Tuesday, May 22, 2007

To Vista or Not to Vista

This topic is from a .Net software developer's perspective. I also do some PHP/MySQL development, but I have not had the need to install the PHP engine or MySQL onto my Vista box yet, so it is outside the scope of this post.

There are both advantages and disadvantages to using a Vista box for .Net development, however as of this writing, in my opinion, the disadvantages outway the advantages. So what are some of the things to consider before jumping on the Vista bandwagon?
  • Are you doing .Net 1.1 development? If yes, I would caution against your tried and true XP environment. Why? Visual Studio 2003 is not "supported" in Vista. Yes I know there are lots of posts about workarounds, hacks, etc to run it in Vista, but really... just because you can doesn't mean you should. If you need to use VS 2003 to support customers or hosting companies that haven't made the jump to 2.0 Framework, you will probably find yourself running XP in a VPC. That doesn't sound so bad, you say. True, as a developer you are probably already familiar with VPC for some reason or another, but there are additional considerations for using a VPC image to do production software development. Among those include infrastructure concerns. Some of the concerns are listed below:
  1. Backup method (every day you work on anything in the image would flag the whole image for backup, Yikes that eats storage space quickly).

  2. Installation of common helper software like Visual Source Safe, SQL Server, Excel (for maintaining revision history data and/or local export to Excel testing) on both the VPC and the host. Sure you can have SQL Server set up on just the host, but that brings up additional more advanced VPC network configuration requirements. VPC 2007 provides new functionality to make that easier, but what if you are doing development on a laptop without a private network available? Now you have to configure loopback connections, etc.

  3. Configuration of the VPC for optimal performance. VPC 2007 appears to have significant performance improvement over 2004, but you are still truncating the available resources of the PC.

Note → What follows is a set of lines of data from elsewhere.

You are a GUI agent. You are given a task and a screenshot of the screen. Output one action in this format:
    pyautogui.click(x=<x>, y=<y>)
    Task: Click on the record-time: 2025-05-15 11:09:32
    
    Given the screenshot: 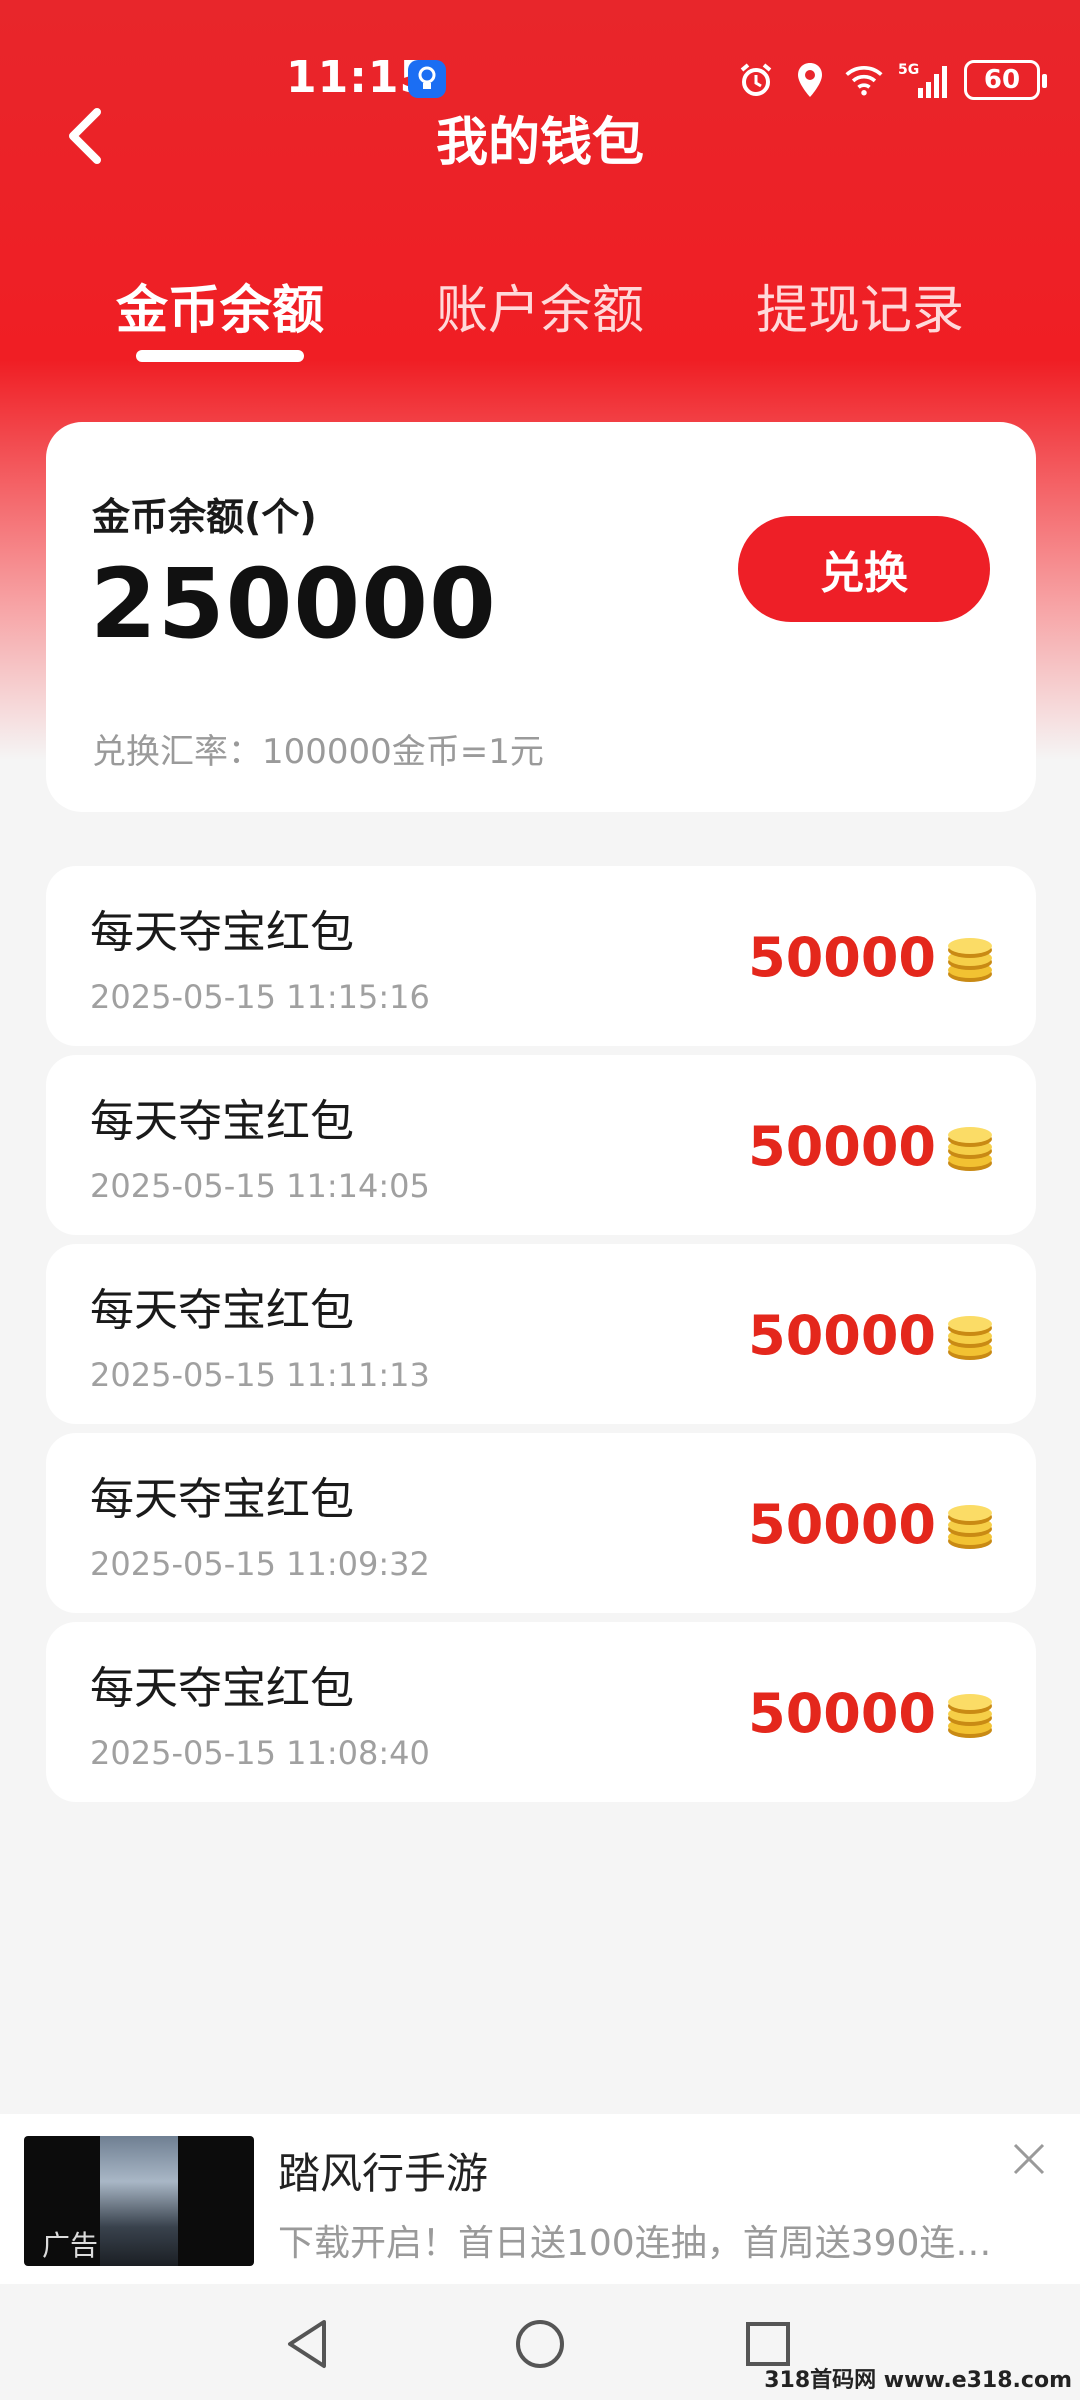 What is the action you would take?
    pyautogui.click(x=260, y=1564)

  4. It certainly complicates separating your data from your OS/applications.

  5. Windows updates on the VPC and the host (hate those pesky please restart now messages). Ever tried to debug an app you are developing that just doesn't seem to work right until after you realize Windows installed updates, but you decided to hold off on the restart until later? After the restart the problem vanished as if by magic.

  6. Need to do testing on IE 6 when your development VPC has IE 7? Now you need to transfer files from one VPC image to another to test IE 6. Hope you have a lot of Ram or time to transfer the files from the VPC to the host or a storage location, then close that instance and open the next VPC.

  7. Ever try to do a show and tell at the customer on the projecter using a VPC and the VPC would not go into full screen mode? Yuck.
  • Now you need to understand the configuration process for IIS 5, IIS 6, and IIS 7. You will have to anyway, but based on the above, you are probably already spending more time on workarounds than what pays the bills (development).

This sounds like a rant, but it is really intended to help you make a (more) informed decision, before making a transition that is not quickly or easily reversed.

Vista for use at home is a pretty easy decision in my opinion. If you have the hardware to support it and you checked to make sure the software you use runs on it (trust me, don't skip the Vista hardware and software compatibility checks), I would do it. Vista has lots of consumer features (read "looks cool") and parental controls if you have kids. Don't be too surprised if you have to go find and install the latest drivers for your video card if you or your kids play games like WOW or Warcraft III. And kids can be less patient than the CEO regarding unexpected downtime.